Fourth of July and the Cancerian Need for Home

When I was a kid, the Fourth of July was one of my favorite holidays. It was right before my birthday, so it always felt like we were kicking off a big week of celebration. I loved going to the University of Delaware to watch the fireworks show. I loved the colors and patterns high in the night sky. I loved feeling the delayed sound waves pound against my heart as they exploded above me. I loved the sense of union and togetherness and belonging I felt with the strangers around me, all lying on their blankets, eating funnel cakes and cheering.

As a Cancerian, the need for home, belonging, and tradition has always been a primary expression for me. As I grew older and learned more, I became disenchanted with the holiday. I learned that not everyone felt at home, or a sense of belonging, or the kind of empathy and care the holiday had once represented to me. And as I became conscious of the unsafe, even violent family dynamics I'd grown up in, and lived into my gender identity and sexual orientation, I began to question if my own safe belonging to a place called home was even real, or another biased story like the ones I’d been taught in school.

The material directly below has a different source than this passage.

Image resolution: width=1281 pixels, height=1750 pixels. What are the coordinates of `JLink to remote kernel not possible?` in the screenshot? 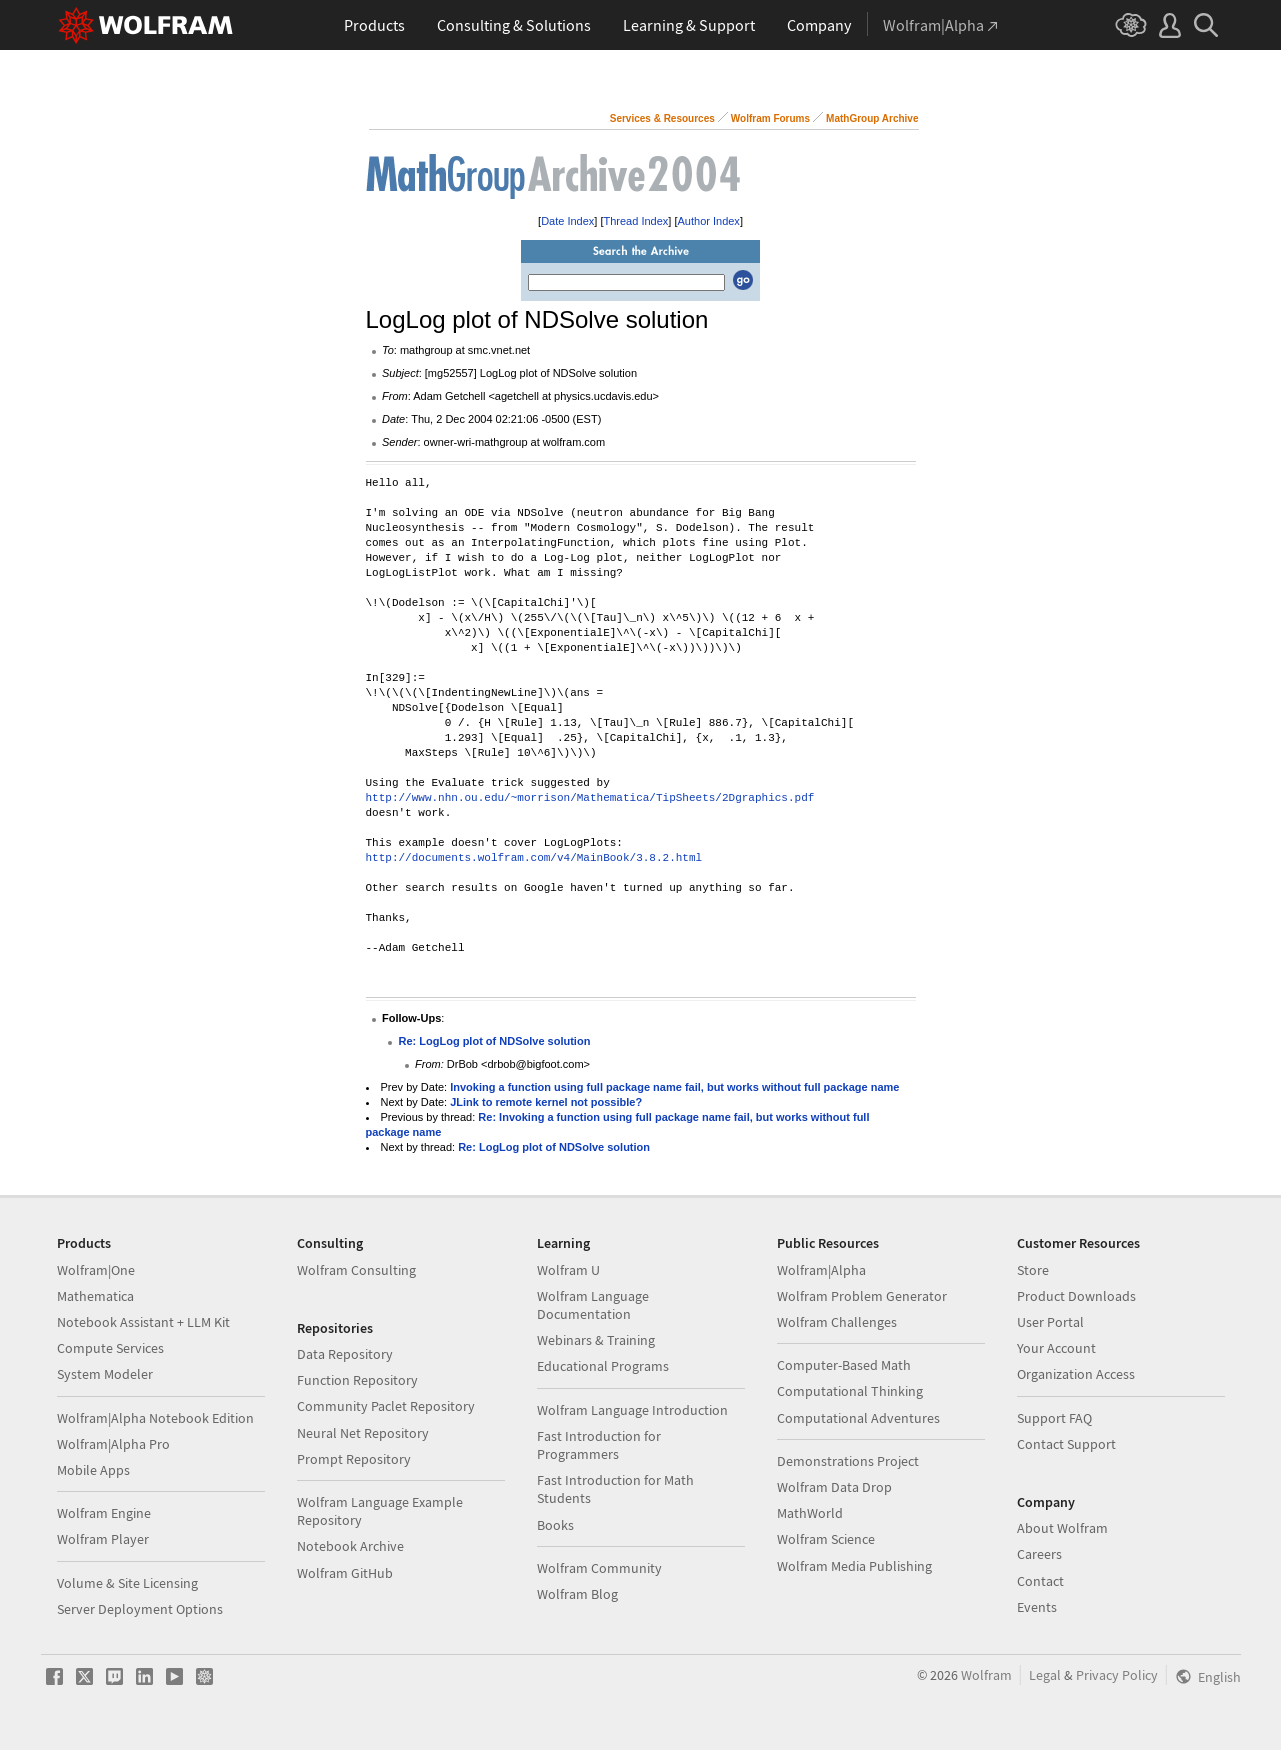 It's located at (546, 1102).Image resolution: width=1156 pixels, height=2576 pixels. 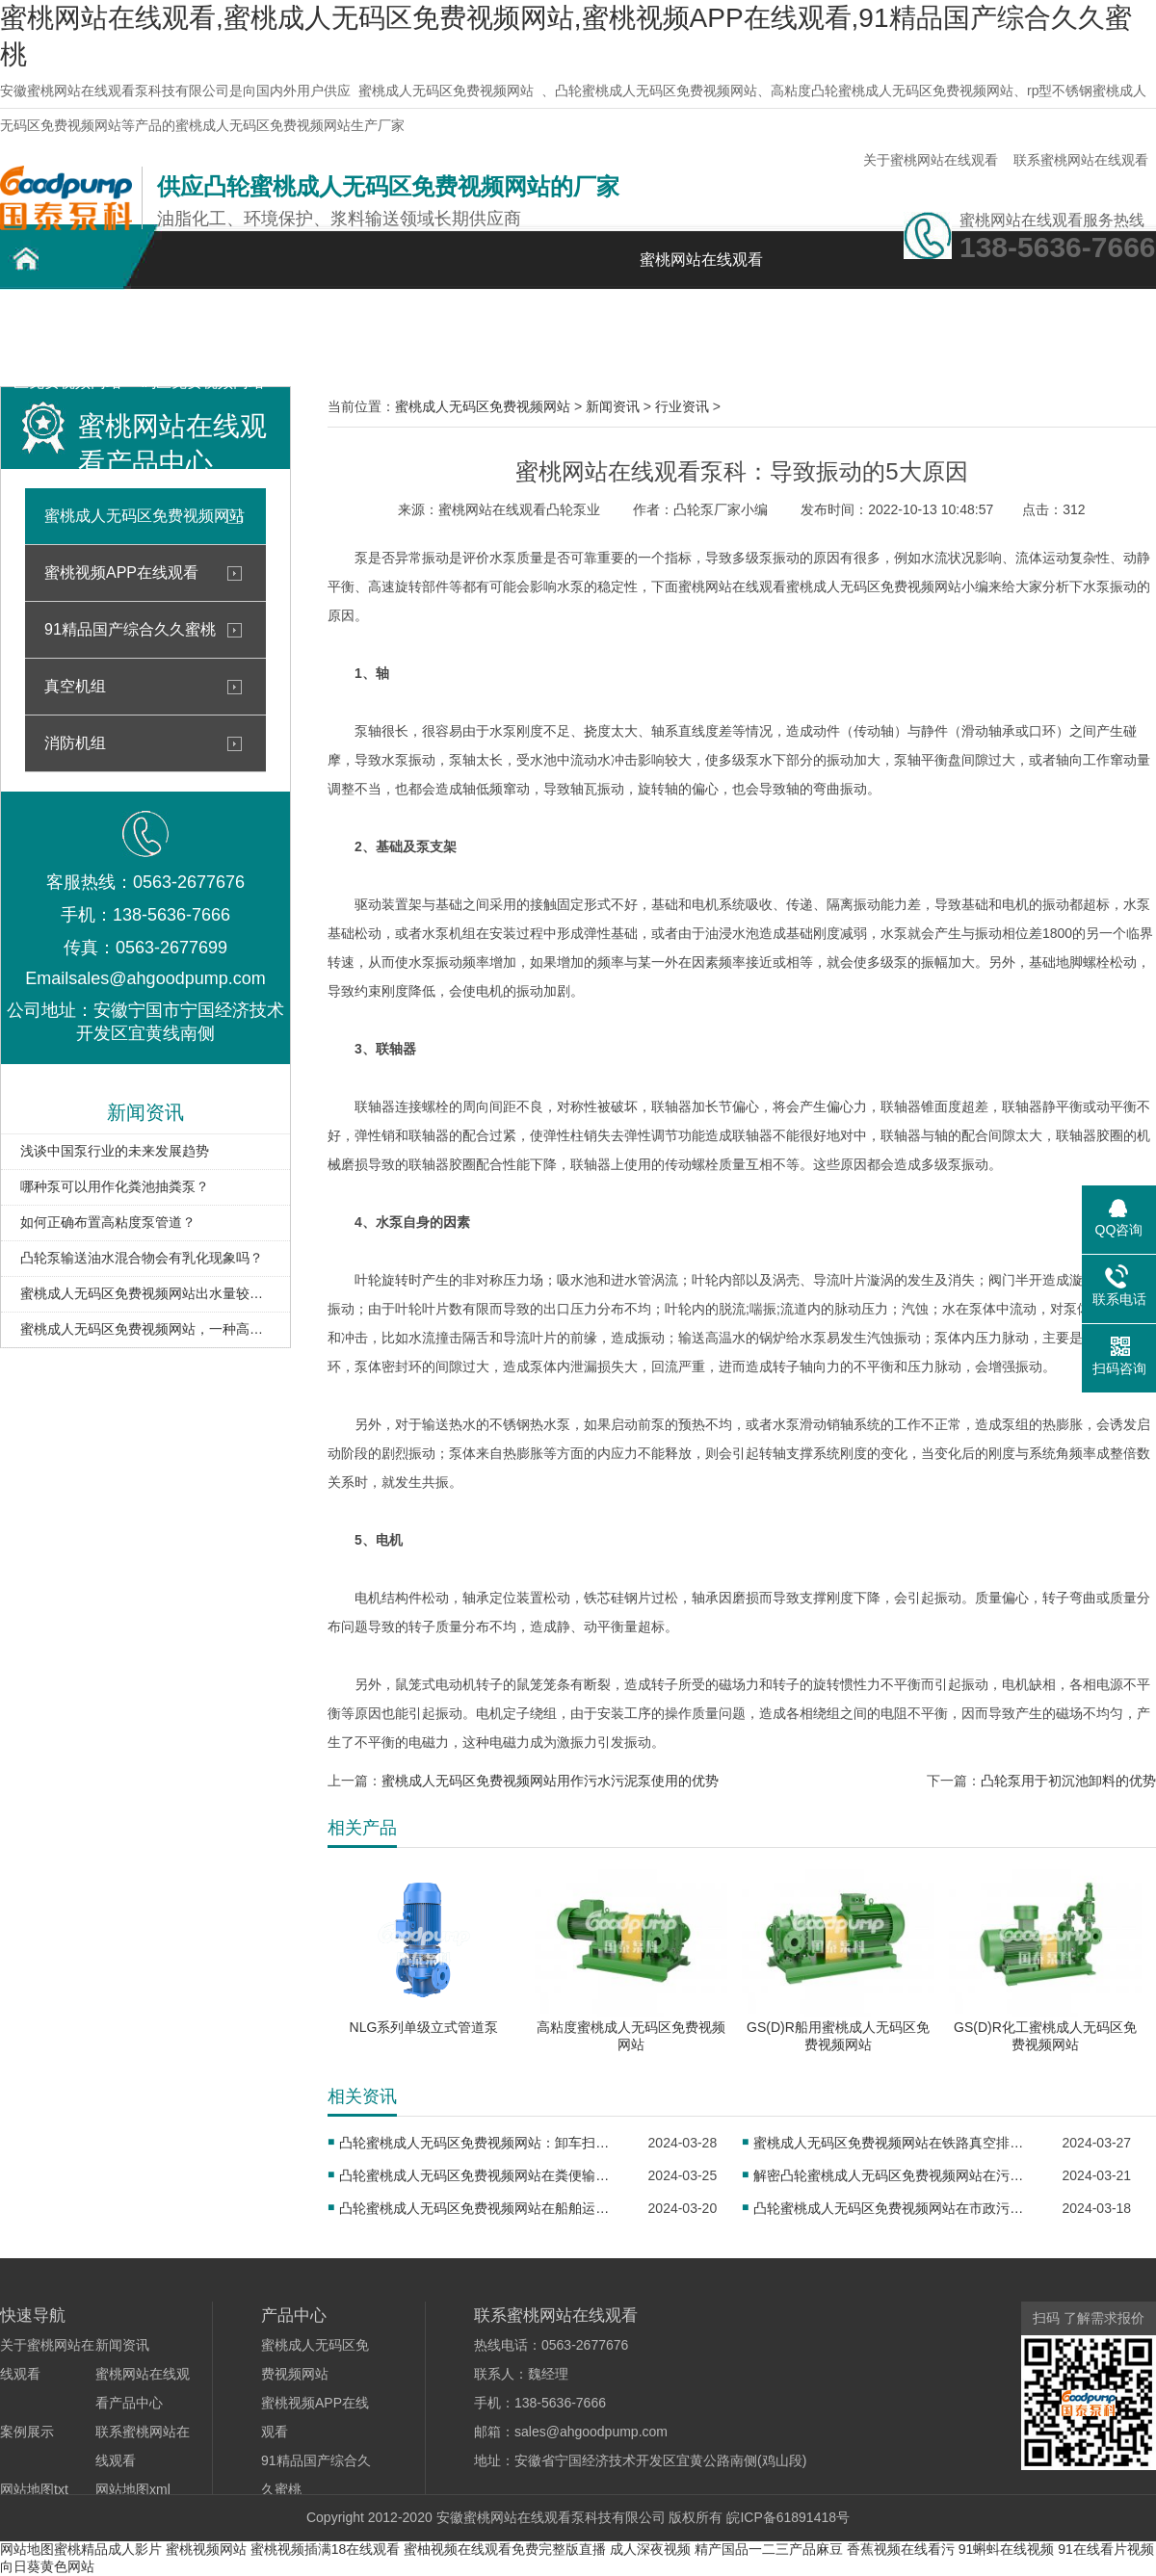 I want to click on 凸轮蜜桃成人无码区免费视频网站：卸车扫仓工艺的理想选择, so click(x=480, y=2142).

Today, while holding all the grief, the healing, the complexity of these themes, I want to say this: it is our sacred and universal need to belong. To have a home and be safe there. To nurture one another. To remember our history. To pass down traditions that offer familiarity and kindness. To create havens where all beings can rest.

I pray we can find a way there. That we can acknowledge our universal need for these comforts, and account for the violence and misdeeds that have left so many spiritually or literally homeless, even nationless. And finally, that all beings who so desire have a soft, warm place to lay their weary heads, and a host of loved ones who cheer, "Welcome home," when they arrive.